Once ethyl cellulose failed, I was out of ideas. My polymer knowledge hovered somewhere between nail varnish and Perspex. Back to the internet I went. That’s when I hit paydirt: a hidden universe of specialist polymers designed for precise, odd jobs, art restoration, palaeontology, not pottery, but perfect for sticking ink & pigments.
Enter the Paraloid Range
Paraloid B67 (polymeric acrylic): strong, flexible, glossy film; excellent brushability; compatible with many solvents. Resulted in pinholes, surface defects and strange migration of the gold.
Paraloid B44 (another acrylic): stronger film, burns away relatively cleanly; resulted in cracked, dull gold that required heroic burnishing like crocodile skin.

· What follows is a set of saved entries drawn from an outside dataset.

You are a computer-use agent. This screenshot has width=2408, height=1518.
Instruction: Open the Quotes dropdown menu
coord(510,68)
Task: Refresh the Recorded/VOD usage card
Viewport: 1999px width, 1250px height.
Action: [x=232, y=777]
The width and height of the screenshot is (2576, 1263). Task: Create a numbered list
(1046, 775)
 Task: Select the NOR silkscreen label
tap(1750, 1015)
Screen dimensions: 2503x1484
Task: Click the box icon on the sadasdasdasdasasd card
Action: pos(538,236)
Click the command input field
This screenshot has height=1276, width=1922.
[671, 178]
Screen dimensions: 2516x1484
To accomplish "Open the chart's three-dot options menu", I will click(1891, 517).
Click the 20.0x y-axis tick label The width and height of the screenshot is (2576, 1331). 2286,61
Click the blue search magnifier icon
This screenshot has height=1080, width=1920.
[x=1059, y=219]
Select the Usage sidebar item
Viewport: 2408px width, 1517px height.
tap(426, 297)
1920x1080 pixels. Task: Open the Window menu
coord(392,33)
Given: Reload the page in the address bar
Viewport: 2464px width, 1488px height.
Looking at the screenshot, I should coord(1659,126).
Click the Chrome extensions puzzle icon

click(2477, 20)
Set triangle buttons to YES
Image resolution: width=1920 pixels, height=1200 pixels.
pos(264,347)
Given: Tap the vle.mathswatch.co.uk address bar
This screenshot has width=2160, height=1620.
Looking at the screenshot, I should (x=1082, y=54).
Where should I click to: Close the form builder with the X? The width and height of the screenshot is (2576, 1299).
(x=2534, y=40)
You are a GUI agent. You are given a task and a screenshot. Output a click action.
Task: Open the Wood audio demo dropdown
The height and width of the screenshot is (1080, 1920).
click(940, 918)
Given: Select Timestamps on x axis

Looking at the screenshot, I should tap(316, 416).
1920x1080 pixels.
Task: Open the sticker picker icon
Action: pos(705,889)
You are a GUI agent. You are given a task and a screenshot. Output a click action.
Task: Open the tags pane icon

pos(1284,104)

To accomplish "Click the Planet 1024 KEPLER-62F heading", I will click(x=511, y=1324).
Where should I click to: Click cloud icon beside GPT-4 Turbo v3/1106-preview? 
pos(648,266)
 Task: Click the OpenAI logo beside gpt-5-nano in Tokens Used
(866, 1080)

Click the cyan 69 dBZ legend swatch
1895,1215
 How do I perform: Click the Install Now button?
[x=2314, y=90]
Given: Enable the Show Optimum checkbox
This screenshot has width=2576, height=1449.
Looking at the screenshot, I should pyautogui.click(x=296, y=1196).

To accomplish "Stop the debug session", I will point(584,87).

At this point I realised I couldn’t keep buying polymers like pick-and-mix sweets. Hundreds existed, most better suited for nail salons than pottery studios. I dug through safety data sheets and product specs, trying to make sense of the chemical jungle. None gave guidance on behaviour in a kiln. Until I cracked the code: the secret language of polymer thermal behaviour and why some are more suitable than others
The Thermal Language of Polymers
Key terms for lustre work:
Tg – Glass Transition Temperature: when a polymer shifts from hard and glassy to soft and rubbery. Think warped Tupperware.
Td – Decomposition Temperature: when it breaks down chemically, evolves gases, or leaves carbon.
Tf – Flow Temperature: when the polymer softens and starts to flow, just before decomposition.
Tg keeps the scaffold firm, Td tells it when to bow out gracefully, and Tf prevents sagging. Armed with this I looked back over my tests with fresh eyes and started to read the issues i was seeing, paraloid b67 was melting and running in the kiln so the gold was migrating down the tile. B44 was drying, shrinking and cracking
Finding the Right Polymer
With this knowledge, I revisited patents and past experiments. That’s where Poly(isobornyl methacrylate) came in:
Tg: ~190–210 °C
Burnout onset: ~300–500 °C depending on heating rate and atmosphere
Tough, hard coating
Glossy, smooth flow when brushing
Burns cleanly
It wasn’t cheap, the first quote was $600 per gram, which is why i skipped sourcing this initially, but armed with my new found confidence in its ability I got back to searching and found a somewhat more economical supplier as it provided the control I needed. The binder finally played nicely with the gold, the solvents, and the kiln. T he gold stayed exactly where it was applied and for the first time I was seeing bright continous golden films on my tests. I was extatic,
Conclusion: Your Binder Is a Thermochemical Dance Partner
A good lustre binder isn’t just pretty. It needs to:
Stay rigid until the gold is ready
Decompose in sync with the gold
Leave no trace
Early potters never had this control. Pine resin had its moment, but modern polymers let us fine-tune timing and consistency. We want lustre that works flawlessly, every time. Mirror-bright gold, no defects, no tedious burnishing.
Pine resin may still have a role, especially with gold thiol compounds. For now, everything else is finally in harmony, and I may revisit it later to see what this old material can teach me in a modern context.